Aim of the exercise: Locate each line of the material that contains "screenshot", then return it.

Materials provided:
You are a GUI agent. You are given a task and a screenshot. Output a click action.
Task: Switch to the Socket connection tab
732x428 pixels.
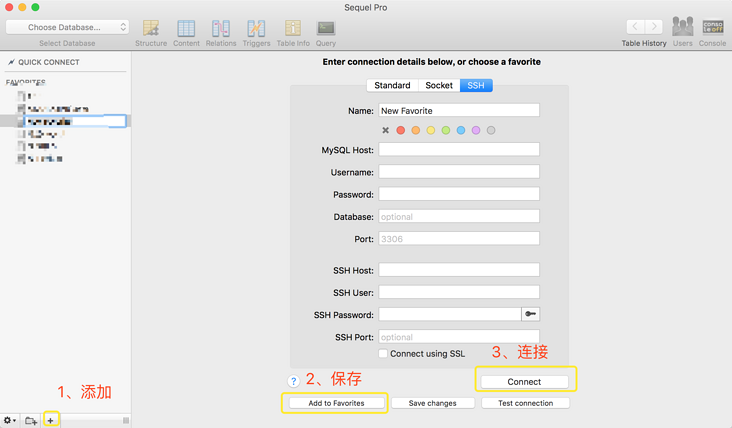[x=439, y=86]
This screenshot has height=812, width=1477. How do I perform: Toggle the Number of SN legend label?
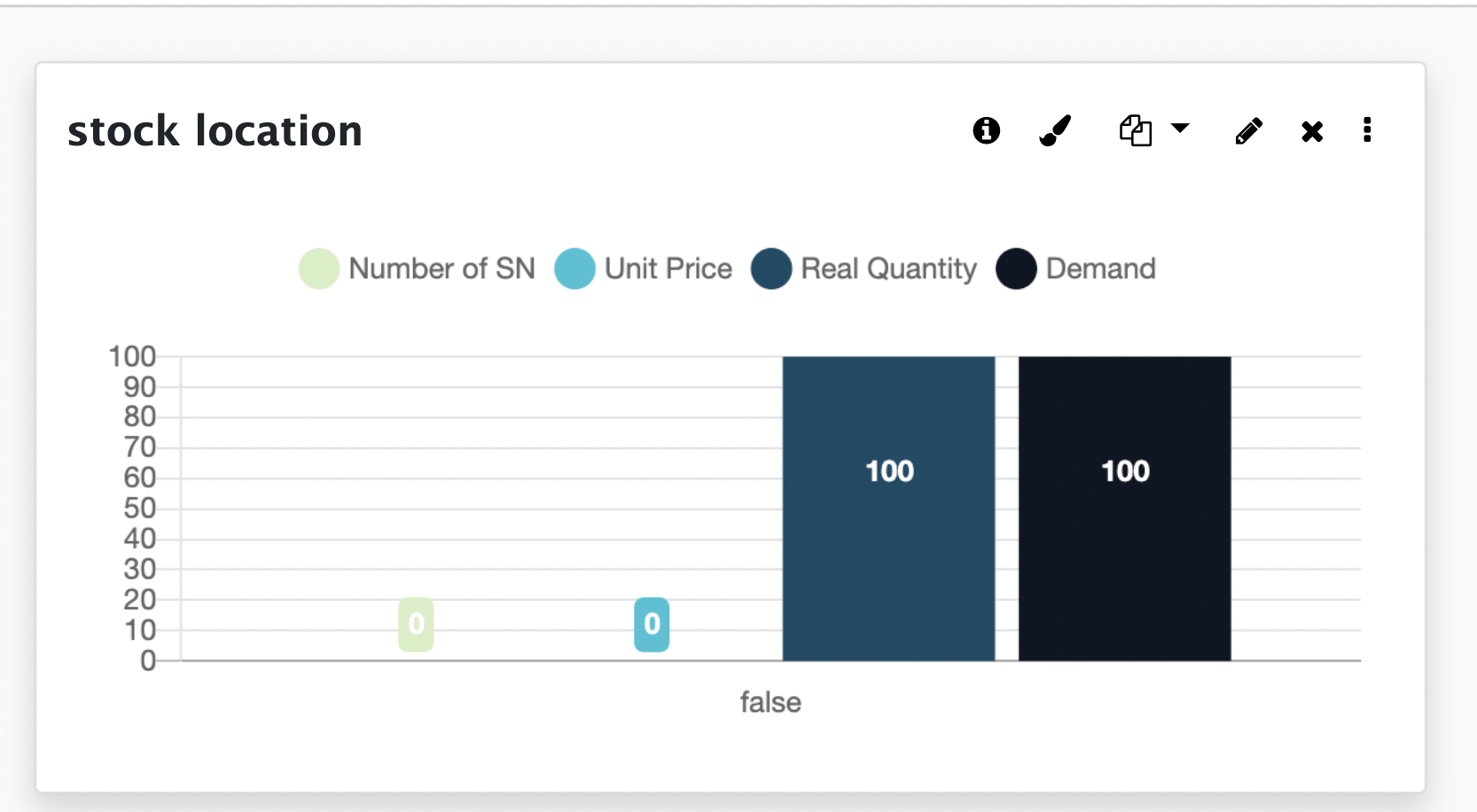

Output for this exercise:
You are a GUI agent. You are given a task and a screenshot. Output a click action.
This screenshot has height=812, width=1477. How do I perform: Toggle the Number of SN legend label?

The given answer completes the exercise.